Word and element location data:
┄┄┄┄┄┄┄┄┄┄┄┄┄┄┄┄┄┄┄┄

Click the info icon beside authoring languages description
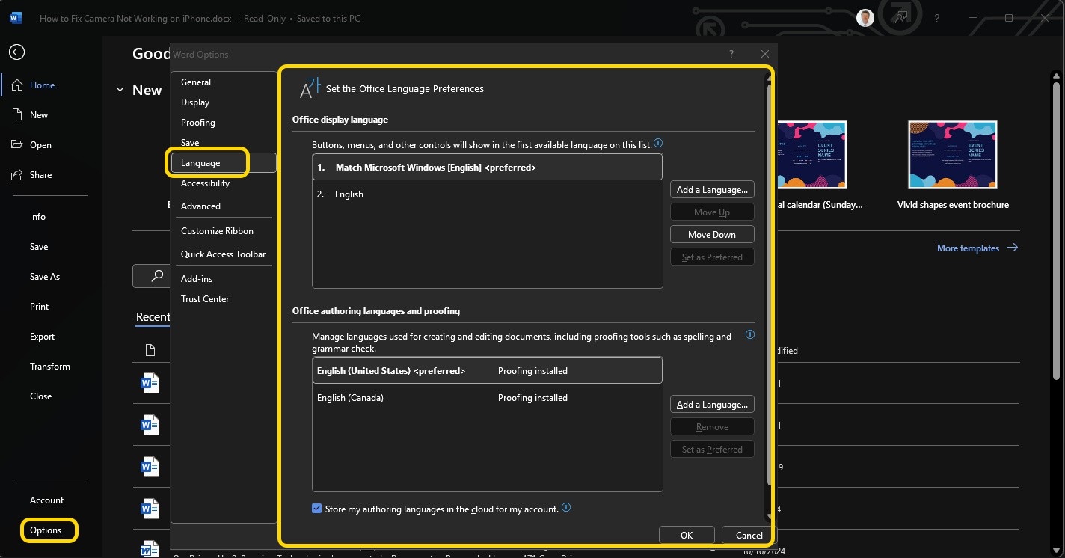This screenshot has width=1065, height=558. (x=749, y=335)
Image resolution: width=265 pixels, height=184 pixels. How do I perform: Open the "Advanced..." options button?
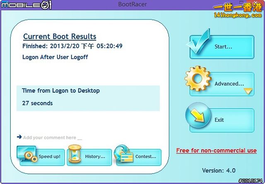click(229, 84)
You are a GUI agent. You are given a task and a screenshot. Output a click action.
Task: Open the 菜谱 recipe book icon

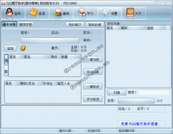point(34,12)
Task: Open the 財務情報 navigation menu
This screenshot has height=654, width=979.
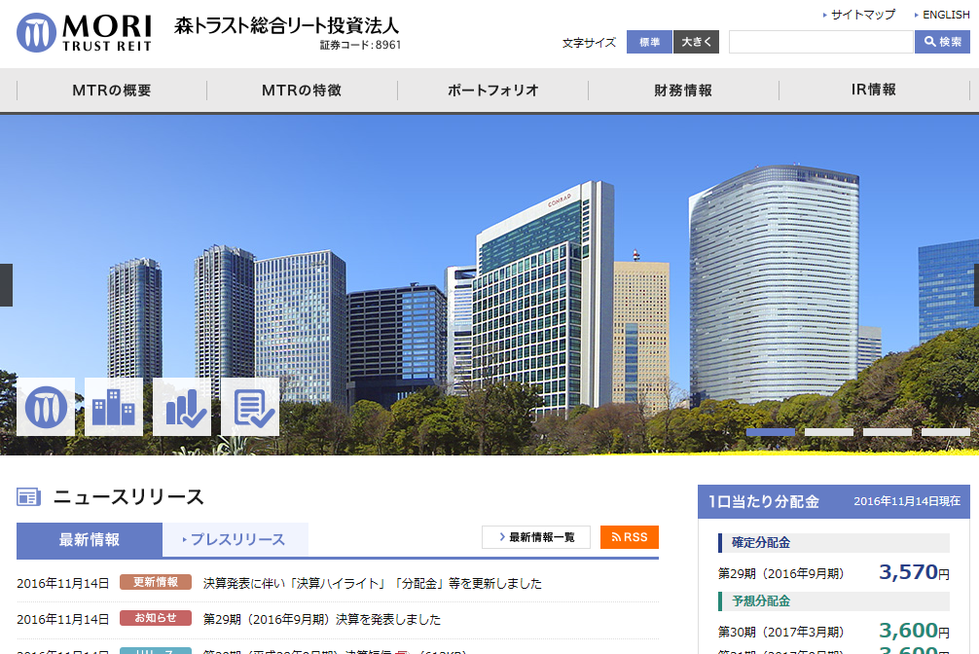Action: click(682, 89)
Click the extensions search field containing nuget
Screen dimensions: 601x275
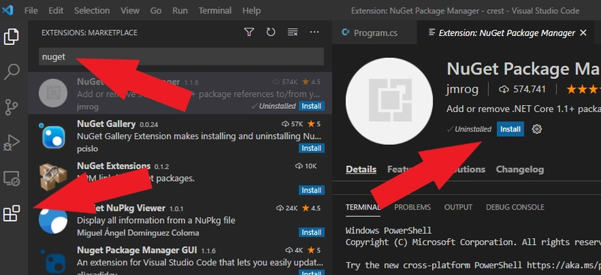(x=181, y=57)
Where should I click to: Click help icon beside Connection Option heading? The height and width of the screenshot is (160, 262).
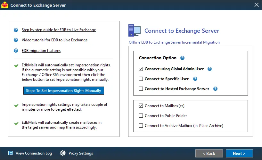click(x=182, y=58)
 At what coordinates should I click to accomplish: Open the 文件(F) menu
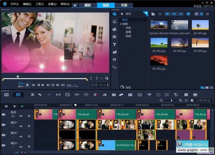pos(15,4)
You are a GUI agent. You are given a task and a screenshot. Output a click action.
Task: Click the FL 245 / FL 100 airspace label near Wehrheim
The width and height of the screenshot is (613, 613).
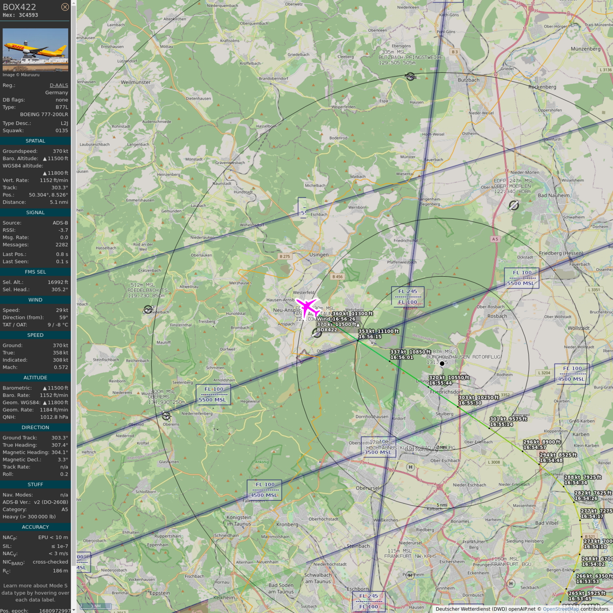[x=407, y=297]
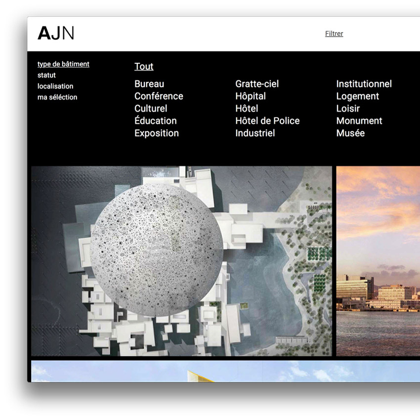Open the sunset waterfront project image

pyautogui.click(x=378, y=261)
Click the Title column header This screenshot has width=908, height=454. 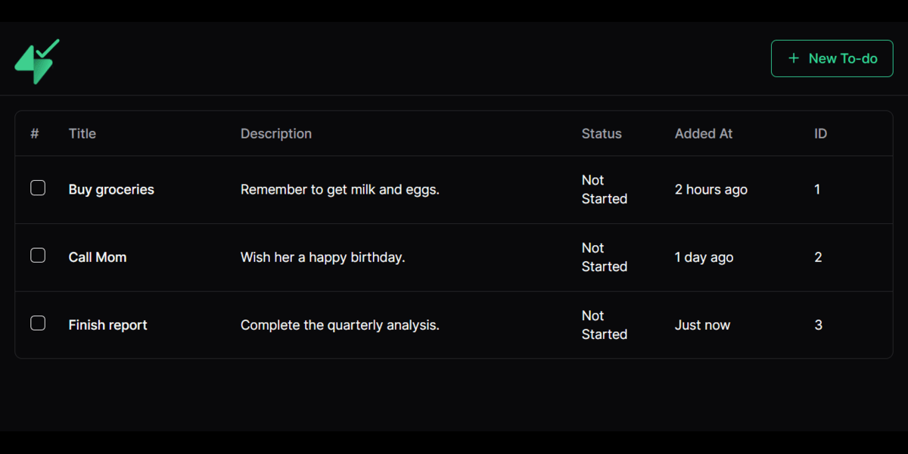[x=82, y=134]
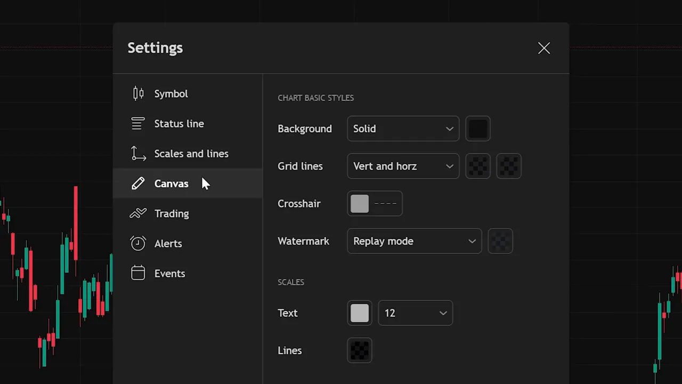Edit the vertical grid lines color
The image size is (682, 384).
point(478,166)
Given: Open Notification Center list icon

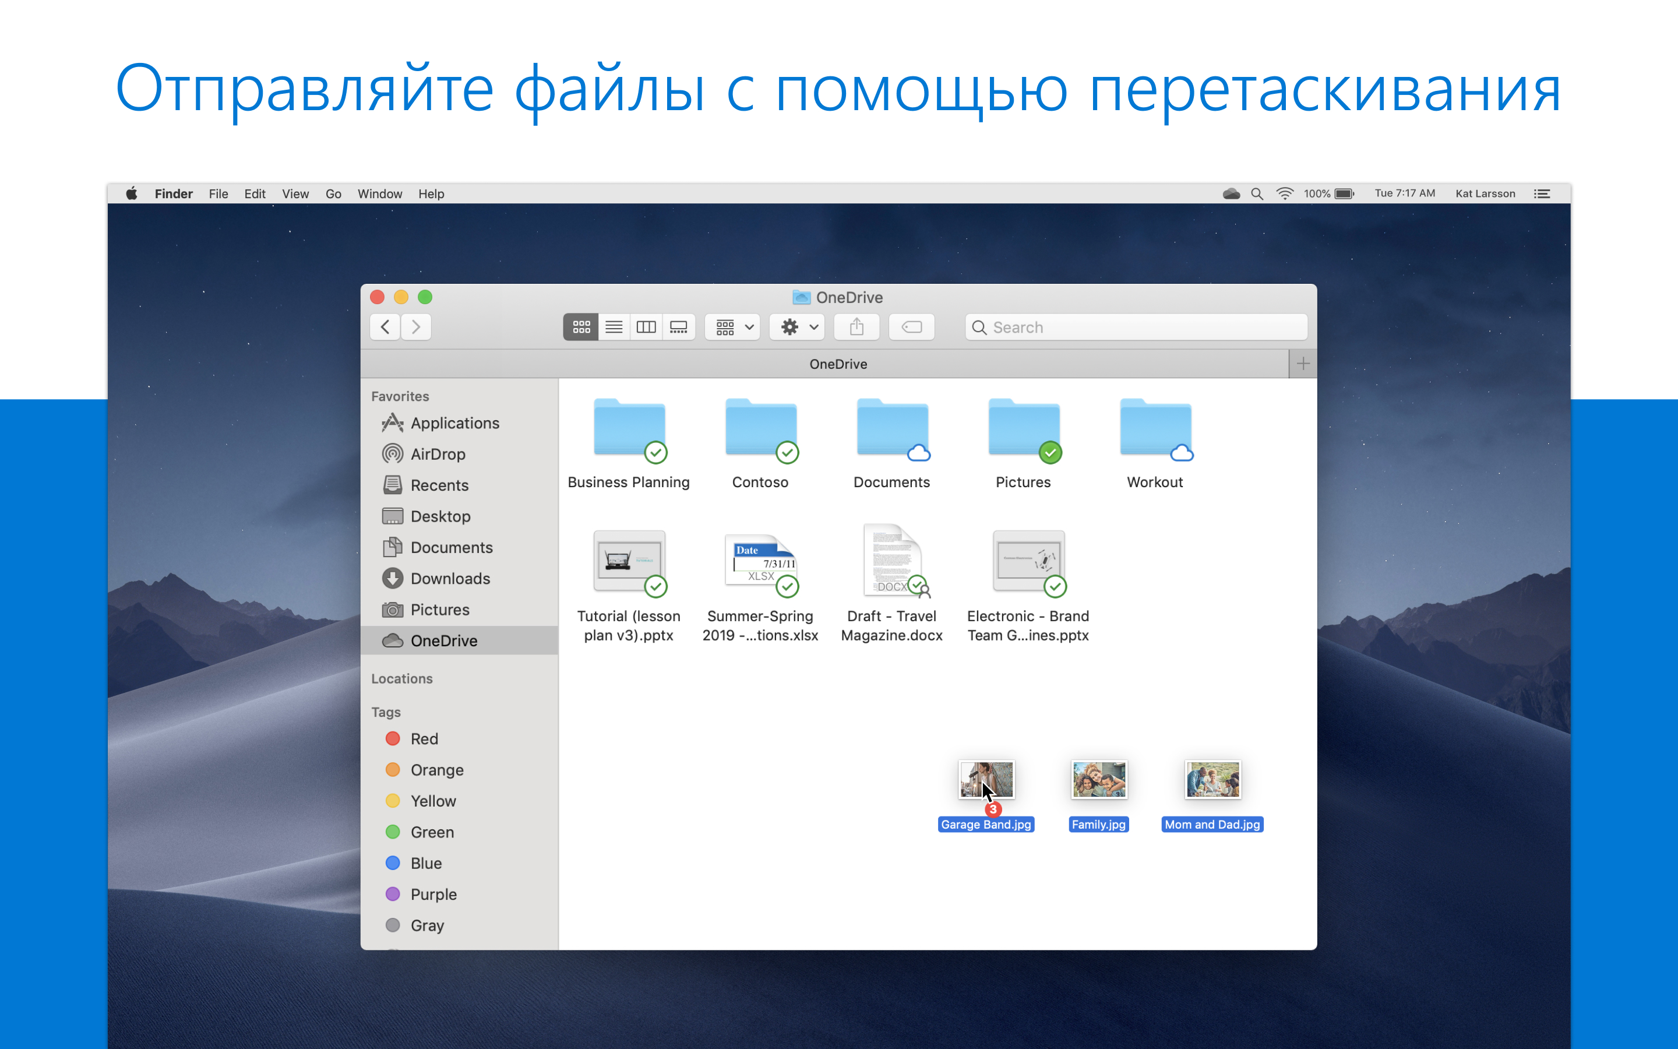Looking at the screenshot, I should coord(1541,194).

┄┄┄┄┄┄┄┄┄┄┄┄┄┄┄┄┄┄┄┄

The request:
Reproduce the data verbatim from the start of the data down through the line containing "(x=181, y=57)", including that line, and omit the pictures.

Written response:
Click the info icon beside authoring languages description
This screenshot has width=1065, height=558. (x=749, y=335)
Image resolution: width=265 pixels, height=184 pixels. How do I perform: Open the "Advanced..." options button?
click(229, 84)
You are a GUI agent. You are given a task and a screenshot. Output a click action.
Task: Open the 菜谱 recipe book icon

point(34,12)
Task: Open the 財務情報 navigation menu
This screenshot has height=654, width=979.
Action: click(682, 89)
Click the extensions search field containing nuget
Screen dimensions: 601x275
(x=181, y=57)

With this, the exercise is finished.